**WORK INSTRUCTION:**
Your copy should hold the lines below from the first through the one that contains "The image size is (756, 565).", each retyped exactly, and no pictures.

------ RECORDED DATA

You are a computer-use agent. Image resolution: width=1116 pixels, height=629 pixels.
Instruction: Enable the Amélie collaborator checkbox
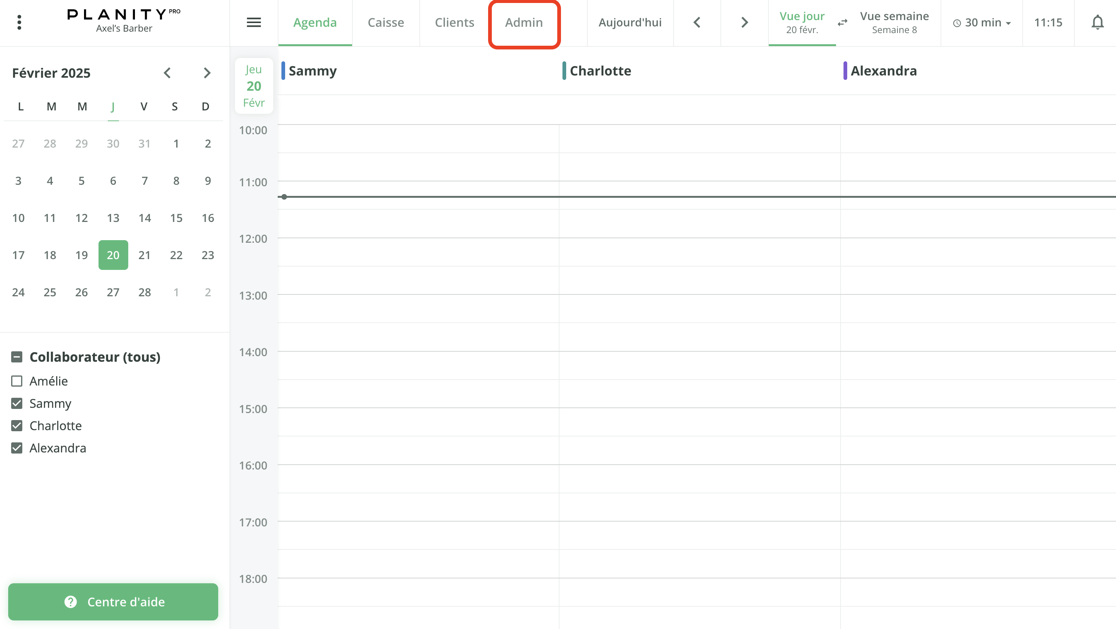tap(17, 381)
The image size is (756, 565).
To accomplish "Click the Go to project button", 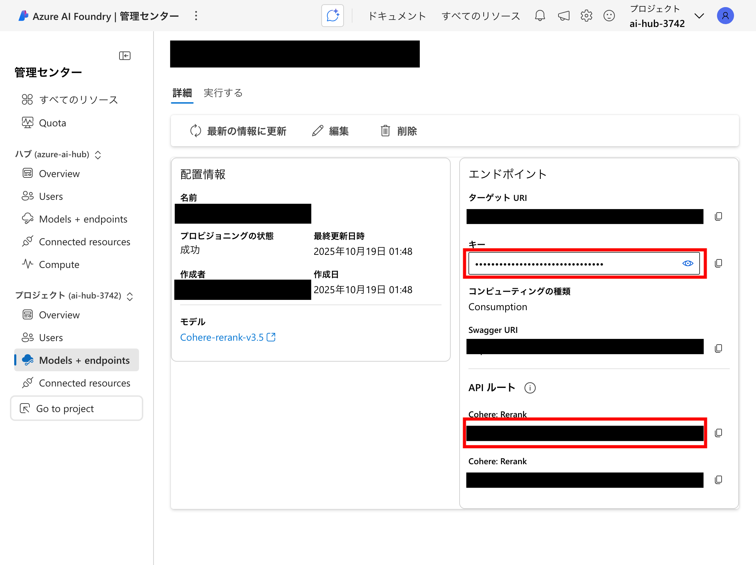I will click(77, 408).
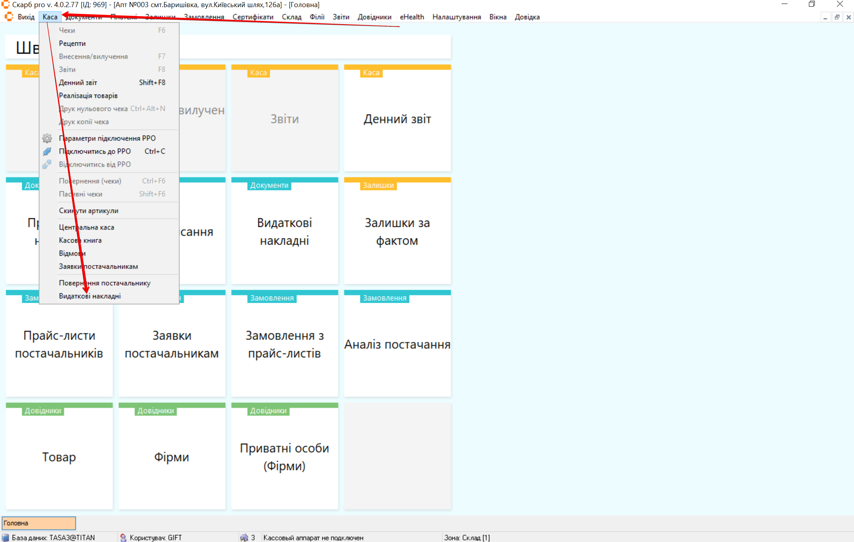This screenshot has height=542, width=854.
Task: Click the gear icon beside Параметри підключення РРО
Action: coord(47,138)
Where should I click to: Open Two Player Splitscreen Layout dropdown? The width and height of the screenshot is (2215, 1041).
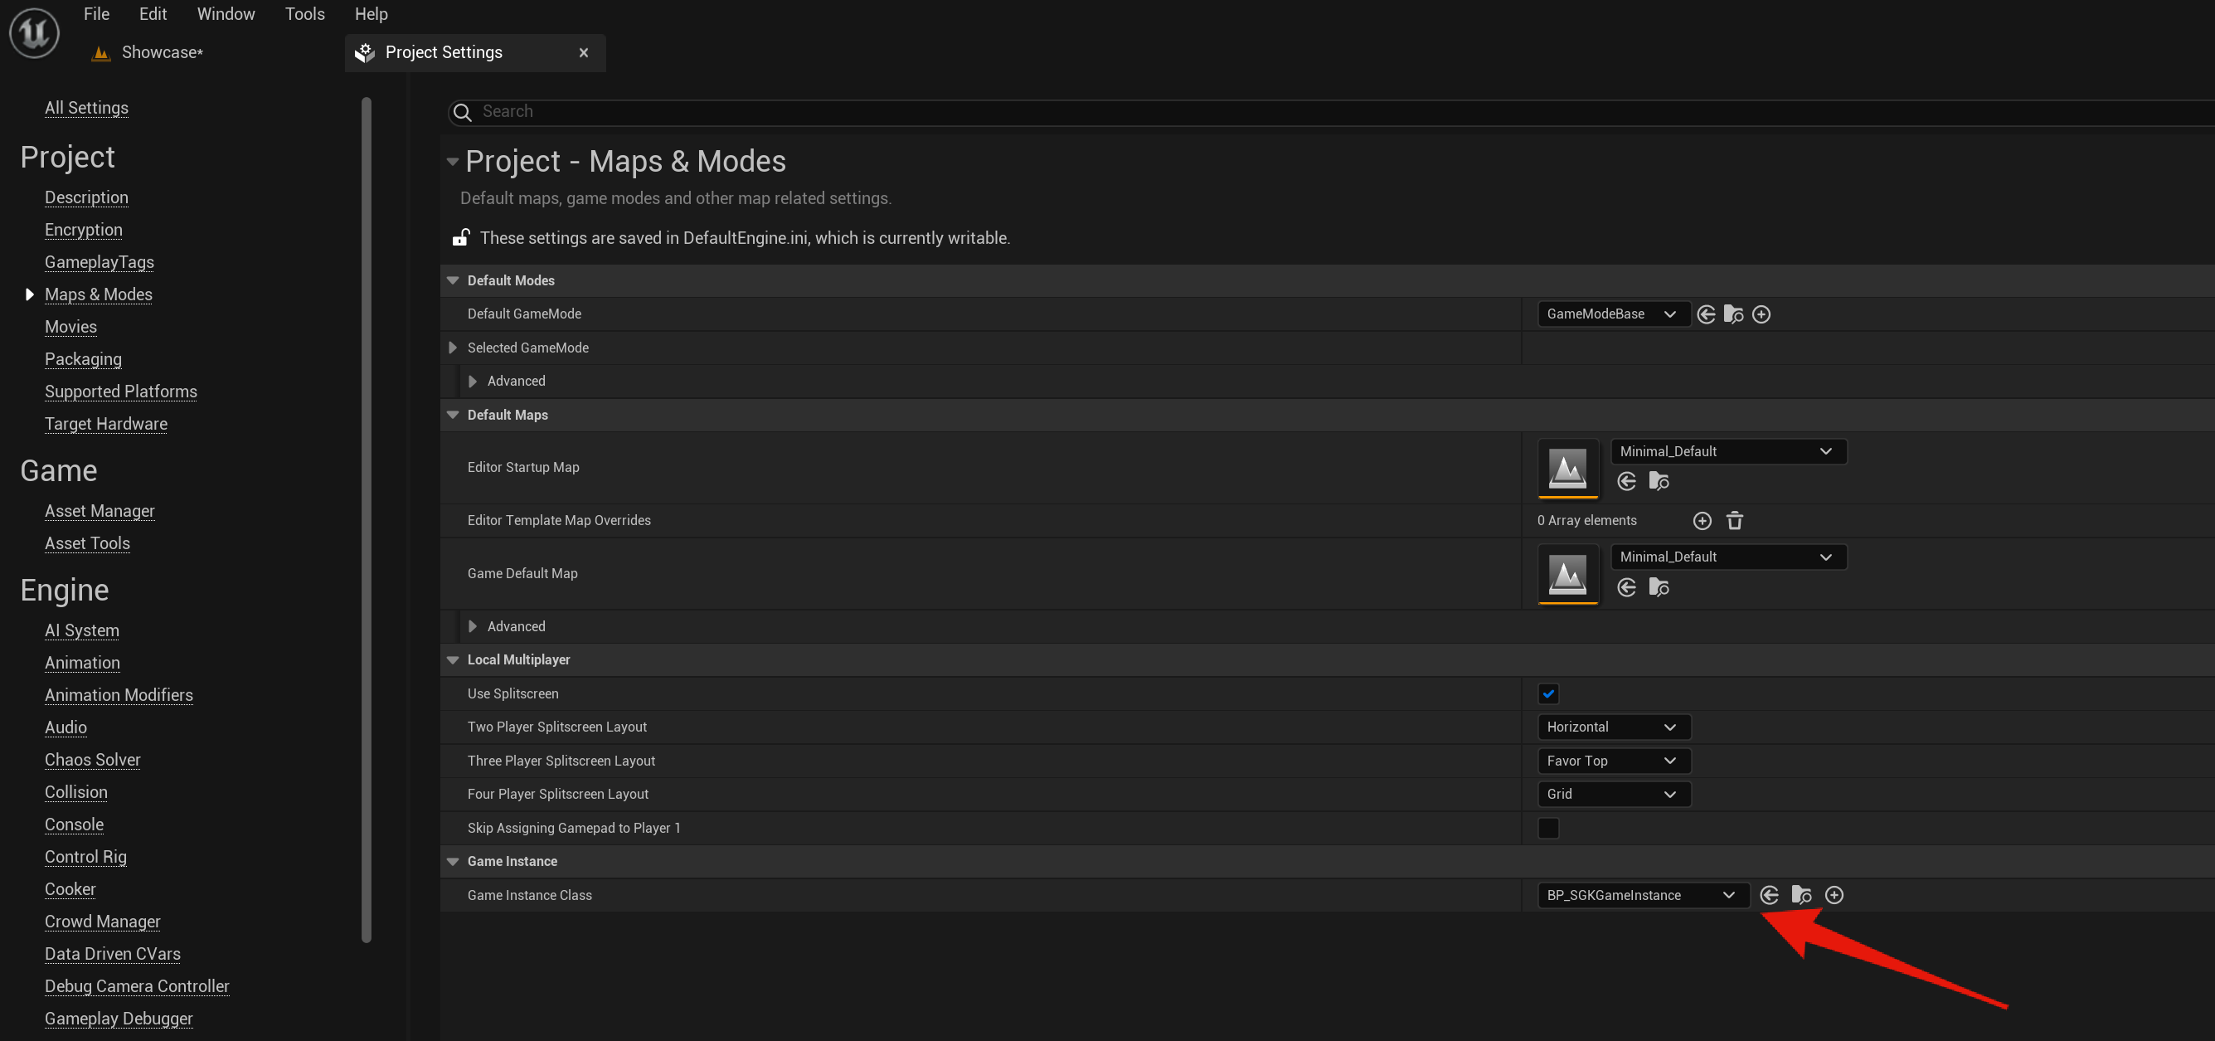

------------

**COMPLETED EXERCISE:**
You are a computer-use agent. Image resolution: width=1116 pixels, height=629 pixels.
Instruction: Enable the Amélie collaborator checkbox
tap(17, 381)
The image size is (756, 565).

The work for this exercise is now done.